- _Exercise prompt_
The line containing "Screen dimensions: 1090x948" marks the start; please restate exactly that line and only the lines following it through the end of the material below.
++++++++++++++++++++
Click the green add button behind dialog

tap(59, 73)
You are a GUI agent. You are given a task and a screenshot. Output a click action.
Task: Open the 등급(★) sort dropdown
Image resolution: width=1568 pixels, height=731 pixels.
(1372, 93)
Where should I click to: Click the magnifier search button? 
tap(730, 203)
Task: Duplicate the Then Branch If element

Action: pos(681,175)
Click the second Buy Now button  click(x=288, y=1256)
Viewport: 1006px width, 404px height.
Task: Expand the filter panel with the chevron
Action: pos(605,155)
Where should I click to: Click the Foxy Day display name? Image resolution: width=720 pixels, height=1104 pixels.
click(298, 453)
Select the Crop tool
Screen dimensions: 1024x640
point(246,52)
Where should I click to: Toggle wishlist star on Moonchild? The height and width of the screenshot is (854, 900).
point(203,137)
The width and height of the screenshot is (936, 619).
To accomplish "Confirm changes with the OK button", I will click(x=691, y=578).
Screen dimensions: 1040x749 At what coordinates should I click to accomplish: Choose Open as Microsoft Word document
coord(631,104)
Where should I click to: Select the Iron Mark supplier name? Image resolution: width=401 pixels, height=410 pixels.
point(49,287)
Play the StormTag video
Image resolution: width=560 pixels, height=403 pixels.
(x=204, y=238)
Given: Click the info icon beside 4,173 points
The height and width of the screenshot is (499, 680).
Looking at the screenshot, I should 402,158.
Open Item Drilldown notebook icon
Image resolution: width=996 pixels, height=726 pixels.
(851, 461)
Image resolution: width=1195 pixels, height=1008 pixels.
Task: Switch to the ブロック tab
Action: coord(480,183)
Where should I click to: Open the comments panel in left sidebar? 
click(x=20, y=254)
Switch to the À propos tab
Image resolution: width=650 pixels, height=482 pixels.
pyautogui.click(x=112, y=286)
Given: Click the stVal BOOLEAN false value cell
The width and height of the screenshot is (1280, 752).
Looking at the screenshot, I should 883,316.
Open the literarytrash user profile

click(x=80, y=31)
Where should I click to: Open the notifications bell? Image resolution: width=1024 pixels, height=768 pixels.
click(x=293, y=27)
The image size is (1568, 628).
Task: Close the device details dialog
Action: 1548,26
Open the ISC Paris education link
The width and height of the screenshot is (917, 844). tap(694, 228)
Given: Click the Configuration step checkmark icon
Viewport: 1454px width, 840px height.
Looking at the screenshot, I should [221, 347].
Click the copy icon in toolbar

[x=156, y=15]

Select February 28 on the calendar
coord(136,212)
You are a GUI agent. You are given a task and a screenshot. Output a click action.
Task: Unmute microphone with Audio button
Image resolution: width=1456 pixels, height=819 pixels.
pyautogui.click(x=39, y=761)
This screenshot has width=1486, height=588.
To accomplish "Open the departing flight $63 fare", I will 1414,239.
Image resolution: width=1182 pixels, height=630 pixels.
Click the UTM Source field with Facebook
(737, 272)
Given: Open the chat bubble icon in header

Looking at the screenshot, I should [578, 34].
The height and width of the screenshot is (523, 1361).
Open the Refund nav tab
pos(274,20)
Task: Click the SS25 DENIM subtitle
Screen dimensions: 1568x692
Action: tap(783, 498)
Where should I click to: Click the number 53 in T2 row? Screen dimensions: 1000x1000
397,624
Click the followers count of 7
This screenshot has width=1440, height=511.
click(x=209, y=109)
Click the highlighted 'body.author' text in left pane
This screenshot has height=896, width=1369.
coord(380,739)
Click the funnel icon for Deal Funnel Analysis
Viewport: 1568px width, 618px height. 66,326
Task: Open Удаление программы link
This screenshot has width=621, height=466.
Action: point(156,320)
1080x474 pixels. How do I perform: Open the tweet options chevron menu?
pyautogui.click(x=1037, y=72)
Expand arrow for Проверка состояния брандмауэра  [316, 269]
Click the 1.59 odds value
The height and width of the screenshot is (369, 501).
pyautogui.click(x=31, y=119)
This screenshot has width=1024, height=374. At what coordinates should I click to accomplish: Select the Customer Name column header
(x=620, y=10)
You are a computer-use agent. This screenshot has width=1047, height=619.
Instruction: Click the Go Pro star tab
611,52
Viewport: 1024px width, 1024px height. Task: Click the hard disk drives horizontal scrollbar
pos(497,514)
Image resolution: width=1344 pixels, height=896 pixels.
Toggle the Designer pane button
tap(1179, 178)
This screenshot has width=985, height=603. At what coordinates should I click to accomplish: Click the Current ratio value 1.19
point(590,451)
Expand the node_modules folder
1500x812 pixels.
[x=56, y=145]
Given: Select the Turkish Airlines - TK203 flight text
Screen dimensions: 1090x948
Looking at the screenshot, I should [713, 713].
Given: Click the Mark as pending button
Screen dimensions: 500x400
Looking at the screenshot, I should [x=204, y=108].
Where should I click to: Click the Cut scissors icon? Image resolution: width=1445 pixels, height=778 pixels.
++++++++++++++++++++
- _Answer space_
Screen dimensions: 1090x948
Looking at the screenshot, I should [713, 713].
Given: Click the Mark as pending button
Screen dimensions: 500x400
Looking at the screenshot, I should [x=204, y=108].
Where should I click to: Click the Cut scissors icon? Image resolution: width=1445 pixels, height=778 pixels.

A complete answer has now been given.